Bilindiği gibi, coğrafi konumları nedeniyle Mezopotamya ve Anadolu erken tarihlerden beri birçok kadim halkın yurdu olduğu gibi tarihsel süreç boyunca da göç alan coğrafyalar olmuştur. Bu nedenle bu topraklarda farklı halklar, kavimler ve inançlar bir arada yaşamaktaydı. Yine biliyoruz ki tahakküm ve gaspın, yani rızasızlık halinin hüküm sürdüğü hiçbir mekân ve zamanda rıza temelli, demokratik ilişkilenme biçimleri mümkün olamamışsa da geçmişte farklı halkların ve kültürlerin kendilerini yaşatmaları imkân dâhilinde olmuştur.

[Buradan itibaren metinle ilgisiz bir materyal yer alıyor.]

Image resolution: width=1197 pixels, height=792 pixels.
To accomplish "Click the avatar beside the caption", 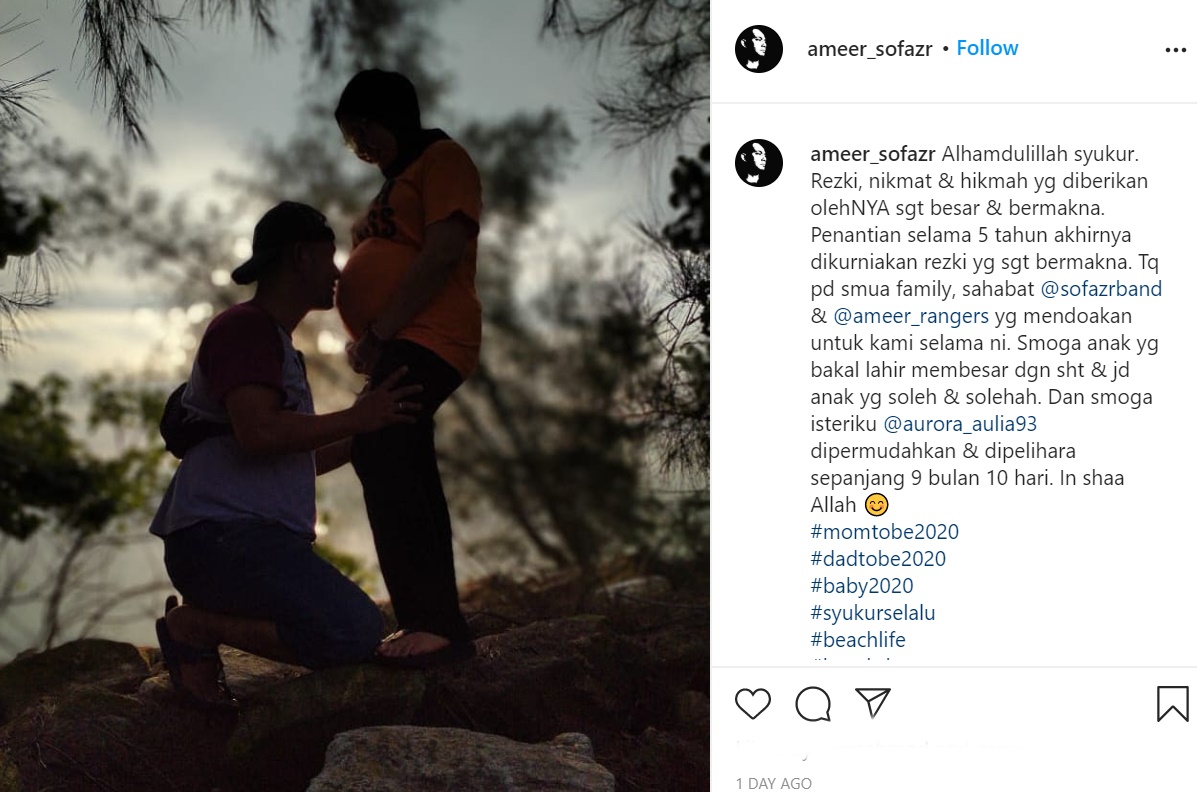I will point(759,163).
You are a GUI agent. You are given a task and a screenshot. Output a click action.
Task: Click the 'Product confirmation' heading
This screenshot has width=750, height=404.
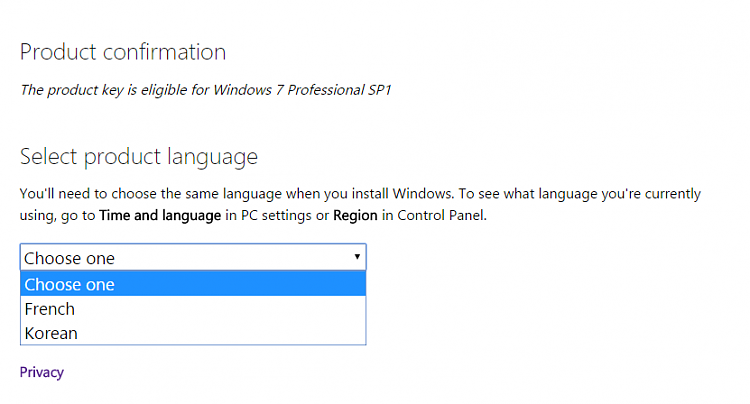tap(123, 52)
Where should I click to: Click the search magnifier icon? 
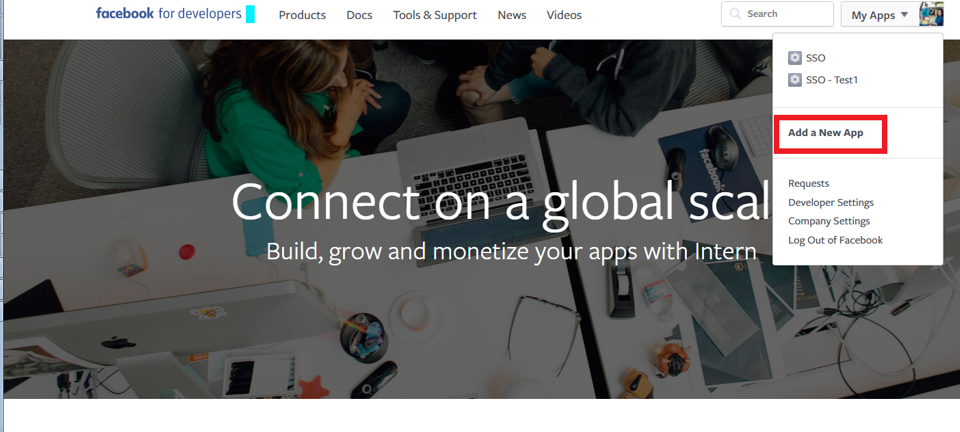coord(735,14)
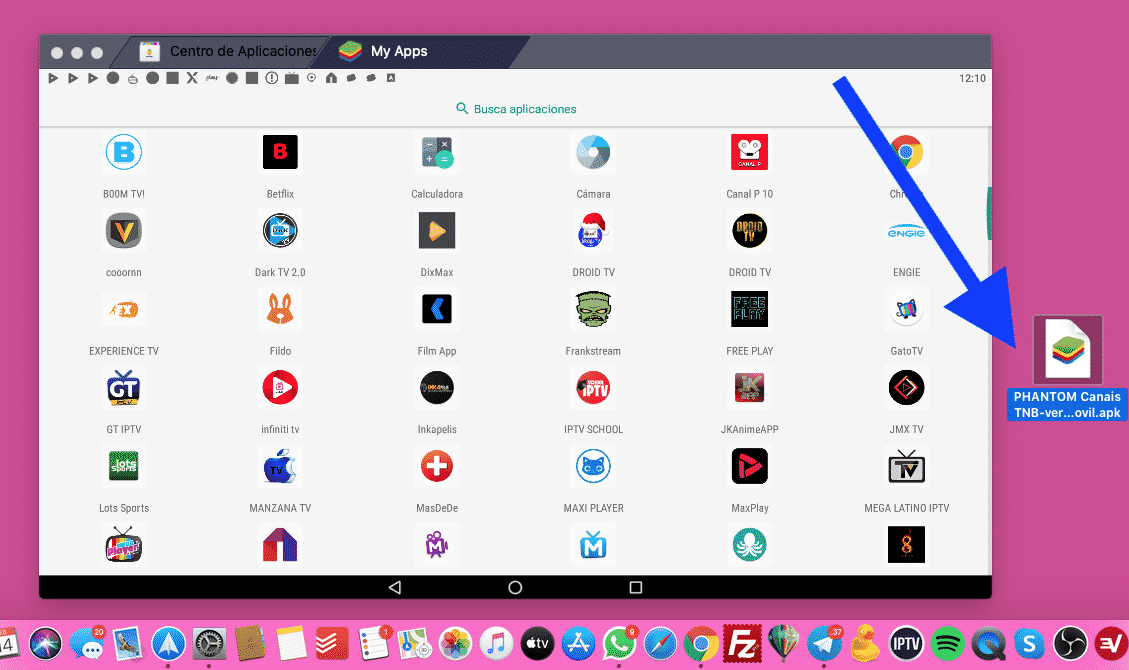Open MAXI PLAYER

(593, 466)
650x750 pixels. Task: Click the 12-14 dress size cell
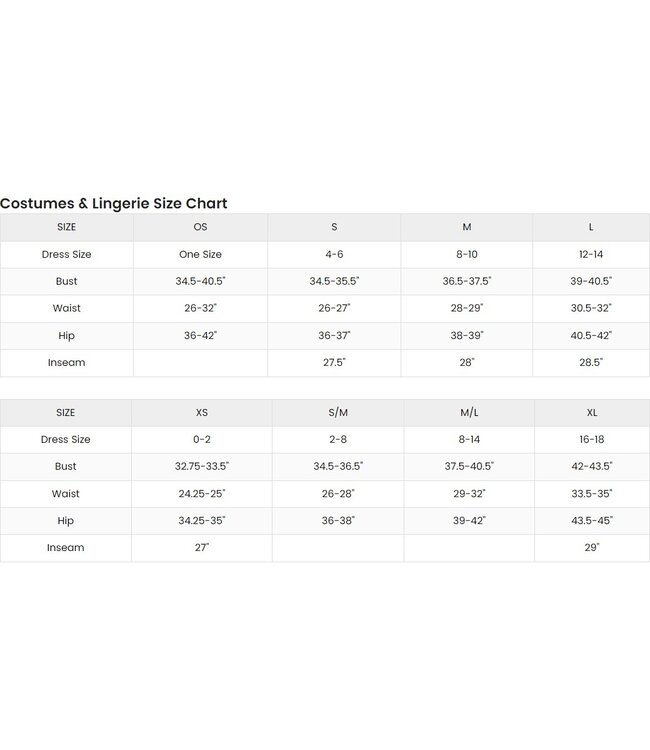(591, 254)
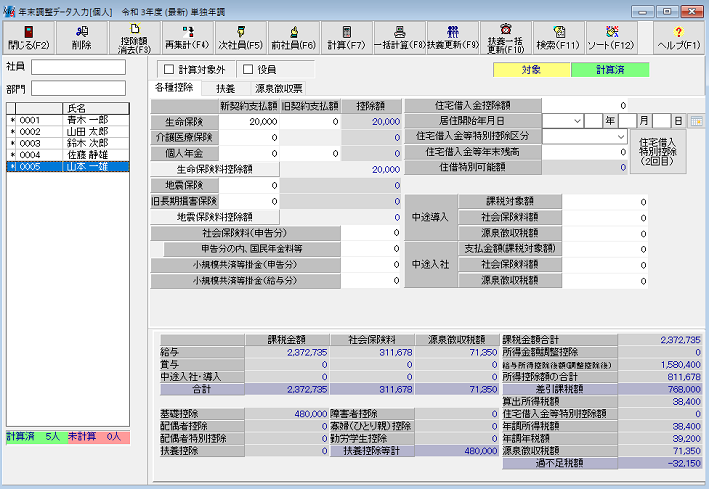Go to previous employee with 前社員(F6)
This screenshot has height=489, width=709.
click(x=292, y=38)
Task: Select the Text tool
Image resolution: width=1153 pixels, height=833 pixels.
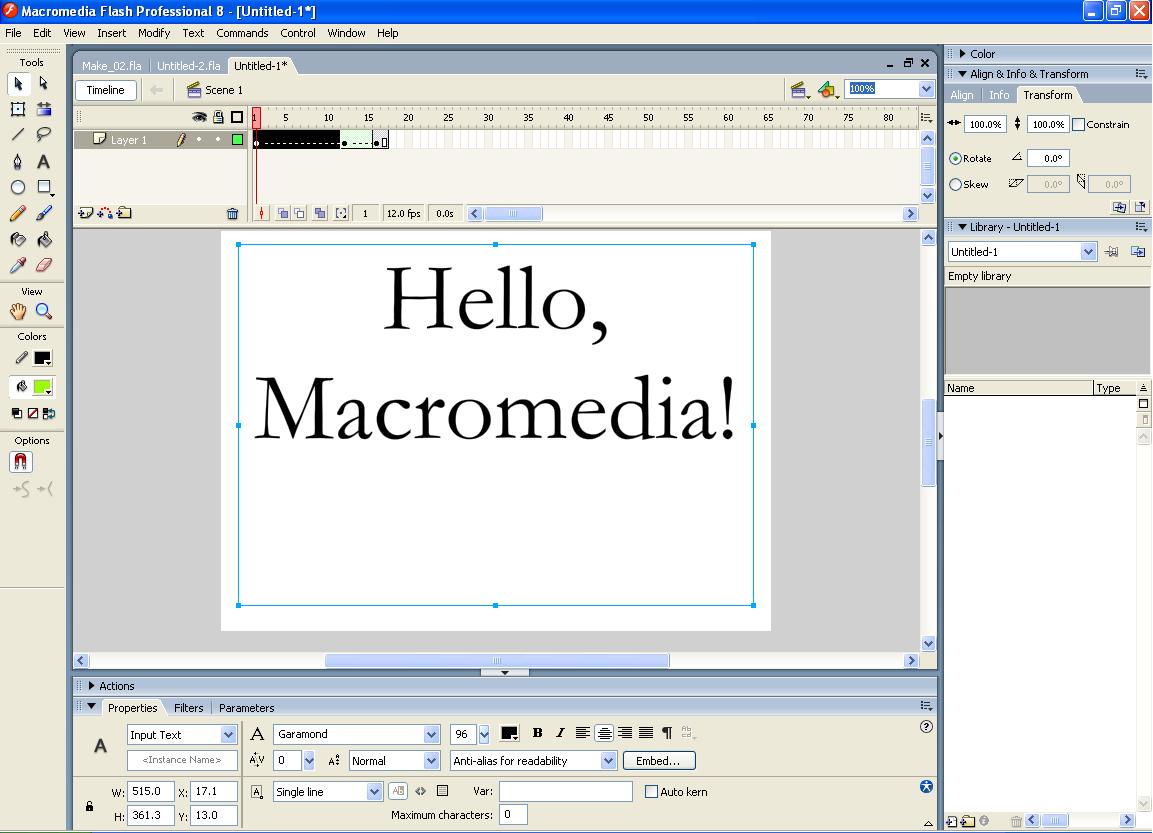Action: pos(44,162)
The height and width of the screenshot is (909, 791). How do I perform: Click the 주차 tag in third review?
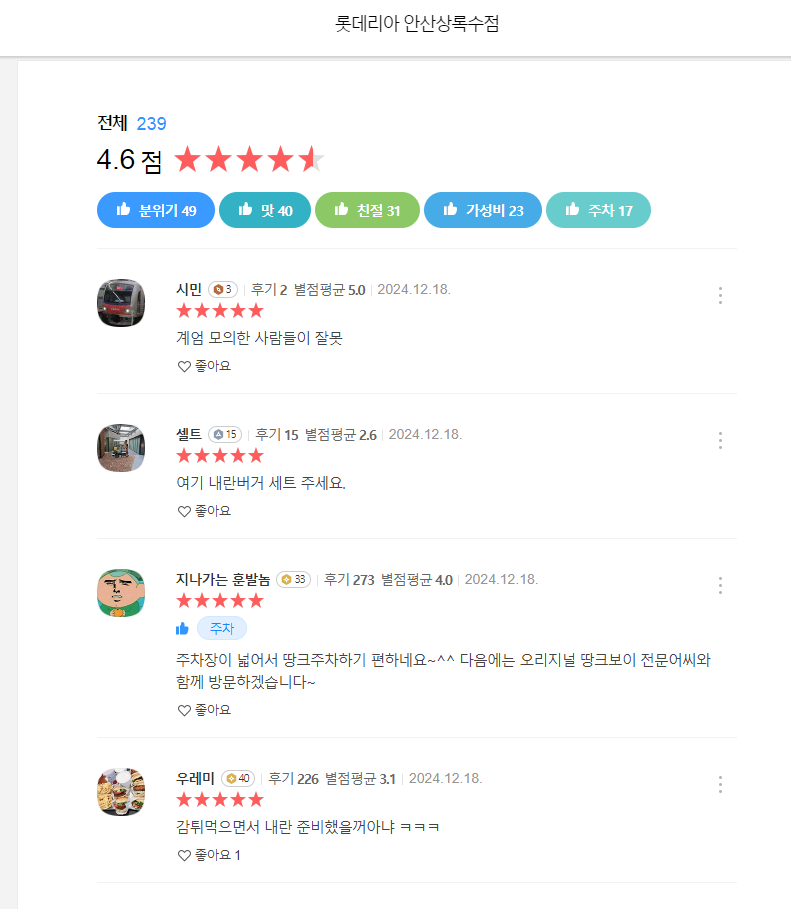[221, 628]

Tahakküm ve gaspın daha da yoğunlaştığı, merkezileştiği kapitalizm koşullarında ise tarihin en ağır insanlık suçları işlendi. Tarihin hiçbir döneminde yaşanmamış yoğunlukta soykırımlar yaşandı, dünyanın dört bir yanında birçok mazlum halk hem fiziki hem kültürel soykırımlarla tasfiye edildi. Kapitalist vahşetin bu topraklarda ki tecellisi ise İttihat ve Terakki Cemiyeti üzerinden gerçekleşti. Kapitalist vahşetin en katı, en merkezi ve tekçi biçimi bu cemiyet tarafından halklarımıza dayatılmış, bu toprakların daha önce şahitlik etmediği boyutlarda insanlık suçlarına imza atılmıştır. Muktedirlerin öngördüğü tahakküm biçimi ise tarihsel toplumsal Türklüğü ve kültürel İslamı hakikatinden kopararak araçsallaştıran, adına Türk İslam sentezi denen ideolojik zemin üzerine inşa edilmişti. Bu gelişme ise Mezopotamya ve Anadolu halklarına yaşatılan soykırımlar zincirinin başlaması anlamına gelmekteydi” denildi.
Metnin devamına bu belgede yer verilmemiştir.